**TASK INSTRUCTIONS:** Beginning with the line that holds "Task: Open the 更改半透明窗口颜色 link", retype the rest of the listing exactly, last line included.

BEGIN

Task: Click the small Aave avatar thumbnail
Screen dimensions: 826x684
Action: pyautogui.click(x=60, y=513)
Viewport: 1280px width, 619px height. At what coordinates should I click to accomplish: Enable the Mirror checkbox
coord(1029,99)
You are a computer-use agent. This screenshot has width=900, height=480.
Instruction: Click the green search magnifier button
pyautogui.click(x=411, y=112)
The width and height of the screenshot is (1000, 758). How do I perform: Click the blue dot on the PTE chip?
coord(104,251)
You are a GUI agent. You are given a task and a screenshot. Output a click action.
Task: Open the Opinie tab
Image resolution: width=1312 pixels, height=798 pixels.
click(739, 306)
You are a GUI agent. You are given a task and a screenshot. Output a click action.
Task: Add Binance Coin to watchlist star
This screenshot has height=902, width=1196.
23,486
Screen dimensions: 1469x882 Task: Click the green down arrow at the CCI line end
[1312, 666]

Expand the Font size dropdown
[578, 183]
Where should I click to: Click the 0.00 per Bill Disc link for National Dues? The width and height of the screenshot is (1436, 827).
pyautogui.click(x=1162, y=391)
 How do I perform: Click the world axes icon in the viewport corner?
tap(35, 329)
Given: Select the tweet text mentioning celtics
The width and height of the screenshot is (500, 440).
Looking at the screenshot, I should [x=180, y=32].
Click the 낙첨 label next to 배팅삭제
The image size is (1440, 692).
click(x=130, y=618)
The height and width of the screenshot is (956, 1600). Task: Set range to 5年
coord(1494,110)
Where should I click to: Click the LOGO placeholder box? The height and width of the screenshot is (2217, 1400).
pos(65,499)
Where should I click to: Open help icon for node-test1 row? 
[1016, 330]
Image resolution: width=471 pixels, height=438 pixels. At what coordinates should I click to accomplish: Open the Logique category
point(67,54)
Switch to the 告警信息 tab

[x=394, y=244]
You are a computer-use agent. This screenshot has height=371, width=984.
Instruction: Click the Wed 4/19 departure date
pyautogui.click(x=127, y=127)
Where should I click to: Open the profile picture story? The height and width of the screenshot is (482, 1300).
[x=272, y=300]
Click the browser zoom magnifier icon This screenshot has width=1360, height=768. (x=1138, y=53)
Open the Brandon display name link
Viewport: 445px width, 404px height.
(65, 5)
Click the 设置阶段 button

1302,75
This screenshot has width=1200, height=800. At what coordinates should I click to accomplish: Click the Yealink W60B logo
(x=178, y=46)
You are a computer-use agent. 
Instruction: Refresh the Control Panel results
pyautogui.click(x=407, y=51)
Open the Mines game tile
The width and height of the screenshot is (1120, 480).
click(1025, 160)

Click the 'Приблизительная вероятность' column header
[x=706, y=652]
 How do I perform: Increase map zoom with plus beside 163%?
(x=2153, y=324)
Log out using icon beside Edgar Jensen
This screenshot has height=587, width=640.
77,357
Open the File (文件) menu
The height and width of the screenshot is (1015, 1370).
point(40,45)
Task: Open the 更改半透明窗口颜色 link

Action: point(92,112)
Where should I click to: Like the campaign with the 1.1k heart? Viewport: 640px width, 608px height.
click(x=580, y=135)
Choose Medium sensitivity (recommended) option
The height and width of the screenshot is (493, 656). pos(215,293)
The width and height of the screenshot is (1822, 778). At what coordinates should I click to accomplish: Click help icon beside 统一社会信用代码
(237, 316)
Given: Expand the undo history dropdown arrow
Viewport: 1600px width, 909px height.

END

**ANSWER:**
Task: Open the 更改半透明窗口颜色 link

Action: point(92,112)
Where should I click to: Like the campaign with the 1.1k heart? Viewport: 640px width, 608px height.
click(x=580, y=135)
Choose Medium sensitivity (recommended) option
The height and width of the screenshot is (493, 656). pos(215,293)
The width and height of the screenshot is (1822, 778). At what coordinates should I click to accomplish: Click help icon beside 统一社会信用代码
(237, 316)
Given: Expand the undo history dropdown arrow
Viewport: 1600px width, 909px height.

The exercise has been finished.